Gymnasts also need extra fluid for training: In the 2 hours before practice, try to drink between 12-24oz of water (or an electrolyte drink)
During practice, you should be drinking about 8-16oz every hour
Within 1 hour of practice ending, drink another 16-24oz of water.
Water, electrolyte drinks (like Propel, Gatorade 0, Nuun, or Liquid IV for example), and carbohydrate drinks (Gatorade, Powerade, or 100% Fruit Juice for example) can all be great sources of fluids for gymnasts during practice. Additionally, carrying your water bottle around with you to each rotation can make staying hydrated during practice easier!
4. Remember to Recover:
Recovery Requires Building Blocks, and those building blocks come from food!
Always remember to eat after practice, no matter how late at night it is (or how tired you are). Ideally, gymnasts should eat a full recovery meal including all of the components of an athlete's plate
Prioritize carbohydrates (from grains/starches, and fruit), protein, fats (from seafood or plant-based sources), as well as micronutrients like Calcium (from dairy or leafy greens), Vitamins A & C (from red and orange fruits and veggies), as well as antioxidants (like those found in blue/purple fruits and veggies)
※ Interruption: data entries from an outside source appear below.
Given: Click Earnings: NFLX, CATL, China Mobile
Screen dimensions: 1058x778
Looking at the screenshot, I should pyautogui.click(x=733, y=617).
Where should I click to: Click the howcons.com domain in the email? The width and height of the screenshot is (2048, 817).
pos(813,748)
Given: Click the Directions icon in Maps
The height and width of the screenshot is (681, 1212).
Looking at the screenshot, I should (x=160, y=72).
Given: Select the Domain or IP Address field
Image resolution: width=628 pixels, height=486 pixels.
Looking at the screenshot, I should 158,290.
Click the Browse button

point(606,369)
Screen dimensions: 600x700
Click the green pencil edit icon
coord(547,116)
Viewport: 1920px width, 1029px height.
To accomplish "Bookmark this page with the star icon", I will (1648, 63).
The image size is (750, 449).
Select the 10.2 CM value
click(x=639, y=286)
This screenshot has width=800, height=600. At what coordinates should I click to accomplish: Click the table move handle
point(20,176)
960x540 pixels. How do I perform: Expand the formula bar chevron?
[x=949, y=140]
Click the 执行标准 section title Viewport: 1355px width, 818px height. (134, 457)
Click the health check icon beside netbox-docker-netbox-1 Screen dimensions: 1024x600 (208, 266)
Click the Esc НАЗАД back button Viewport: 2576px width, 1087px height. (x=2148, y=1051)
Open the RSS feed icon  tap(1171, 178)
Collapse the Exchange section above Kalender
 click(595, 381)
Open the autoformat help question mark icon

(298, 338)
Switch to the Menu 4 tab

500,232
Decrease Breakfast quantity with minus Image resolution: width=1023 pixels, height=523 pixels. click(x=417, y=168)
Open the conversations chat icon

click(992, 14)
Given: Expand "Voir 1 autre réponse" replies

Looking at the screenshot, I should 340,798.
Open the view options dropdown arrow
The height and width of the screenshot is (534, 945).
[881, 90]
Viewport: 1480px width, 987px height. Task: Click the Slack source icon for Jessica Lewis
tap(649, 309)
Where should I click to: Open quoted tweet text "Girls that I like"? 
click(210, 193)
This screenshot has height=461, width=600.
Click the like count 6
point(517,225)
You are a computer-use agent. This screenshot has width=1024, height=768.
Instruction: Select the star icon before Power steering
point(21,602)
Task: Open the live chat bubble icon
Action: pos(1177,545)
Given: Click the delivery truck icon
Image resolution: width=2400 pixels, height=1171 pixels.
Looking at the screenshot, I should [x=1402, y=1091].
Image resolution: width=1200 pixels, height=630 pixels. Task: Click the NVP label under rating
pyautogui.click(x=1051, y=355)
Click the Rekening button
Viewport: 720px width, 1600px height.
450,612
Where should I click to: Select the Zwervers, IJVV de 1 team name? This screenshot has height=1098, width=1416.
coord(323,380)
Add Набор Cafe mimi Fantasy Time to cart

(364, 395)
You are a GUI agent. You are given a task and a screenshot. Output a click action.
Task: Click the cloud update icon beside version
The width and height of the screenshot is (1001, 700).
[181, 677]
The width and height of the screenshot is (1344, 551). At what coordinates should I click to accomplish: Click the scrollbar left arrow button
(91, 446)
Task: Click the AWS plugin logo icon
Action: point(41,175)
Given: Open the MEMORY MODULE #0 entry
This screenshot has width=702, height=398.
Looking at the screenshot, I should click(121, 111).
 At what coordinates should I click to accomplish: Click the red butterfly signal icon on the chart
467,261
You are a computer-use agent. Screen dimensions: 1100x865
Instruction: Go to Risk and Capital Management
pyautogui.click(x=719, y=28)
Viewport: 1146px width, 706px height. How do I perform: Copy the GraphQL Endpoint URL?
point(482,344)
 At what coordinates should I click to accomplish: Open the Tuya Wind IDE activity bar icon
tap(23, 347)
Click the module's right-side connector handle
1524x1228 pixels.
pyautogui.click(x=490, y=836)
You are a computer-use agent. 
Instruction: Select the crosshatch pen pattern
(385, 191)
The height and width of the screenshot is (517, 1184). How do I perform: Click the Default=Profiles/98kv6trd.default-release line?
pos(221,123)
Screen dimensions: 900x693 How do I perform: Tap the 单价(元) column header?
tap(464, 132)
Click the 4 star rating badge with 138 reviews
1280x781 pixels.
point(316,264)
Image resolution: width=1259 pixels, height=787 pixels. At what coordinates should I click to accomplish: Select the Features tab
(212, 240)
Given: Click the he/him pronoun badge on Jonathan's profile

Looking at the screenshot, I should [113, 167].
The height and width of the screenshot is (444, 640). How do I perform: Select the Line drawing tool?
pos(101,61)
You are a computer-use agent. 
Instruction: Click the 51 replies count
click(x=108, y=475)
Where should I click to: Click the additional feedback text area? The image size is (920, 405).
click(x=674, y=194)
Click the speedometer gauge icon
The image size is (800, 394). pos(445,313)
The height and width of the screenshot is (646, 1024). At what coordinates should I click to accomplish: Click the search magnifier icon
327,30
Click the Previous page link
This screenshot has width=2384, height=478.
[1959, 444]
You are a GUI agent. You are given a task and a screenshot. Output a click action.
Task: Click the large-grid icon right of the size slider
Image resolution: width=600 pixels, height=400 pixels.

If a full meal just isn't possible, prioritize a snack with 30-60g of carbohydrates and 10-20g of protein
Find time each week in your schedule to include a preventative or recovery practice
Try adding some extra stretching or yoga, preventative mobility training, physical therapy (as needed) and physical therapy exercises, mental toughness and visualization, and proper fueling to your week
It's better to take the time now to prevent and/or recover from injuries than having to sit out the season to recover from an injury that could've been prevented!
5. Aim To Get Enough Sleep Every Night:
6-12 year olds: 9-12 hours per night
13-18 years old: 8-10 hours per night
18+ years old: 8+ hours per night
Prioritize sleep by going to bed early enough!
If you have trouble falling asleep, building a bedtime routine can help, this may include things like:
Using blue light blocking glasses for screen time
Setting a tech curfew 60-90 minutes before bed
Taking a hot bath or shower
Writing daily gratitudes
Preparing for the next day (pulling out snacks, setting out clothes, making to-do lists, etc.)
Breathing, meditation
Stretching
Reading
6. Don’t Be Afraid to Ask For Help!
Gymnasts, it's critical that you take care of both your mental and physical health to feel and perform your best at practice
If you're struggling with mental blocks, injuries, and/or under fueling and low energy--especially surrounding this shift in your routine--you don't have to face these problems alone
Turn to a sports psychologist, physical therapist, and/or Registered Dietitian to help you face and overcome these challenges so you can maximize your training and reach your goals!
Proper nutrition is a cornerstone of success for any gymnasts heading back to school. By prioritizing balanced meals, nutrient timing, and hydration, gymnasts can optimize their performance and continue to make progress getting ready for the upcoming competition season.
When you skip meals and snacks, avoid foods, and don't make performance fueling and recovery a priority, you can't expect make the most progress in the gym this fall (and beyond). It's not just about giving 100% when you're in the gym, but also making what you do outside of the gym a priority. It's not too late to get your nutrition sorted out and see major improvements this fall!